::: PROVIDED DATA

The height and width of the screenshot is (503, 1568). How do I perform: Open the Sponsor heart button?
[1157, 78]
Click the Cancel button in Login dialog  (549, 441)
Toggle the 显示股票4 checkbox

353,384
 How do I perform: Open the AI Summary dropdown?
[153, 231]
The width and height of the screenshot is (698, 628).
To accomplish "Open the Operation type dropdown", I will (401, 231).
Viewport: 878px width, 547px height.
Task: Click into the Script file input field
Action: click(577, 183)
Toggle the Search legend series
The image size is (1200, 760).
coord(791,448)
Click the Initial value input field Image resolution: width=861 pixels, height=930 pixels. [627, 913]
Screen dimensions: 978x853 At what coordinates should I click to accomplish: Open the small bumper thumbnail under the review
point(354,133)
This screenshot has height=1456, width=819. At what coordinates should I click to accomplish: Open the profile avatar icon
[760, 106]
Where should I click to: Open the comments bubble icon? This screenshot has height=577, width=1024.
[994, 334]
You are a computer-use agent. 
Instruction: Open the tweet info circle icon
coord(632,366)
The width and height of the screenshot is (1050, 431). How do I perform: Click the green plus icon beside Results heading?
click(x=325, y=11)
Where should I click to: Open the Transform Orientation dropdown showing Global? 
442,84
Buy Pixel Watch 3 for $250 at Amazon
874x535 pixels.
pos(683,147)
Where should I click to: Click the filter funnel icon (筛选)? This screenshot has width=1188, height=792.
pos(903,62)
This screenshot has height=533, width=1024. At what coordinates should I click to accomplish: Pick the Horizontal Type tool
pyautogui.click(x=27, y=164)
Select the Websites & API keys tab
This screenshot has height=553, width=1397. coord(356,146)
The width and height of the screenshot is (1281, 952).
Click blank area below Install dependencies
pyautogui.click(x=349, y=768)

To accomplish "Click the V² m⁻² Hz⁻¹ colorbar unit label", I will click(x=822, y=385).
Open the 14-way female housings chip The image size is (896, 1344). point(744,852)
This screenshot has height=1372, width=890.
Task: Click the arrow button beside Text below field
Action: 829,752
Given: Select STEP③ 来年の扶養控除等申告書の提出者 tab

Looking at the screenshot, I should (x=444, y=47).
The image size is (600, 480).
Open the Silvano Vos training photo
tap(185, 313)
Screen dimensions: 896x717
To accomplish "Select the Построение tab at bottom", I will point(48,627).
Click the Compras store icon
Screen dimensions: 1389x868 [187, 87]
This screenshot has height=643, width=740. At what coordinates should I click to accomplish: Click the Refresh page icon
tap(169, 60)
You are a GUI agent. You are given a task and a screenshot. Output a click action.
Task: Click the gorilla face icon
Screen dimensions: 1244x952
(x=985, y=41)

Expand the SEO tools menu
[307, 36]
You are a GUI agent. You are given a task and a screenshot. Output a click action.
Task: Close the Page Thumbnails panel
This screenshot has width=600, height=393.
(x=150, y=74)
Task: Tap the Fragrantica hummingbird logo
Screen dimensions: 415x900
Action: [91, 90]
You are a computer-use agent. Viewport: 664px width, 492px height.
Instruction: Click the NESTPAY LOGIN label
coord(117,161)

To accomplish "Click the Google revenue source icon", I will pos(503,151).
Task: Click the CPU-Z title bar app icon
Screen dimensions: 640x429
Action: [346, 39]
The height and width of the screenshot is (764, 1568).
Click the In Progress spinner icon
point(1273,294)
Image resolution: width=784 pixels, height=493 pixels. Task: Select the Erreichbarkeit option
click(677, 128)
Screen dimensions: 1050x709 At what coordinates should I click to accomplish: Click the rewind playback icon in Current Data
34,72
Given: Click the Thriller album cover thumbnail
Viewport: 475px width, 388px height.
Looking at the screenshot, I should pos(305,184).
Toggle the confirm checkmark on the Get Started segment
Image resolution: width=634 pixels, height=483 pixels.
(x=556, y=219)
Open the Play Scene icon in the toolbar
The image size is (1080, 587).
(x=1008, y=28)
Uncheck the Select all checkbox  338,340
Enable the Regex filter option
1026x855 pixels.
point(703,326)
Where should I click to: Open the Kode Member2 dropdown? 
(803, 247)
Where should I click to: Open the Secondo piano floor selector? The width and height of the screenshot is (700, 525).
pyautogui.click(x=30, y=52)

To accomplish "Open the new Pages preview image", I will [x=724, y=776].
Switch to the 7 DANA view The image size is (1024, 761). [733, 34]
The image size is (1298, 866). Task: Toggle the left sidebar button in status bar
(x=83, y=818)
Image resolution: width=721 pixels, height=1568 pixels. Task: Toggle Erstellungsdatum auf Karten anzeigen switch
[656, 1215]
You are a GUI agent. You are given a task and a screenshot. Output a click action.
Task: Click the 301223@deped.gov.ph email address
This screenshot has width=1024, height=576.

::::::

--- THE PROBLEM ---
In the answer, please give only the lines from the line containing "The image size is (1080, 587)." through the final line of the data, copied exactly.

--- EXPECTED OUTPUT ---
The image size is (1080, 587).
(x=1008, y=28)
Uncheck the Select all checkbox  338,340
Enable the Regex filter option
1026x855 pixels.
point(703,326)
Where should I click to: Open the Kode Member2 dropdown? 
(803, 247)
Where should I click to: Open the Secondo piano floor selector? The width and height of the screenshot is (700, 525).
pyautogui.click(x=30, y=52)

To accomplish "Open the new Pages preview image", I will [x=724, y=776].
Switch to the 7 DANA view The image size is (1024, 761). [733, 34]
The image size is (1298, 866). Task: Toggle the left sidebar button in status bar
(x=83, y=818)
Image resolution: width=721 pixels, height=1568 pixels. Task: Toggle Erstellungsdatum auf Karten anzeigen switch
[656, 1215]
You are a GUI agent. You are given a task and a screenshot. Output a click action.
Task: Click the 301223@deped.gov.ph email address
This screenshot has width=1024, height=576.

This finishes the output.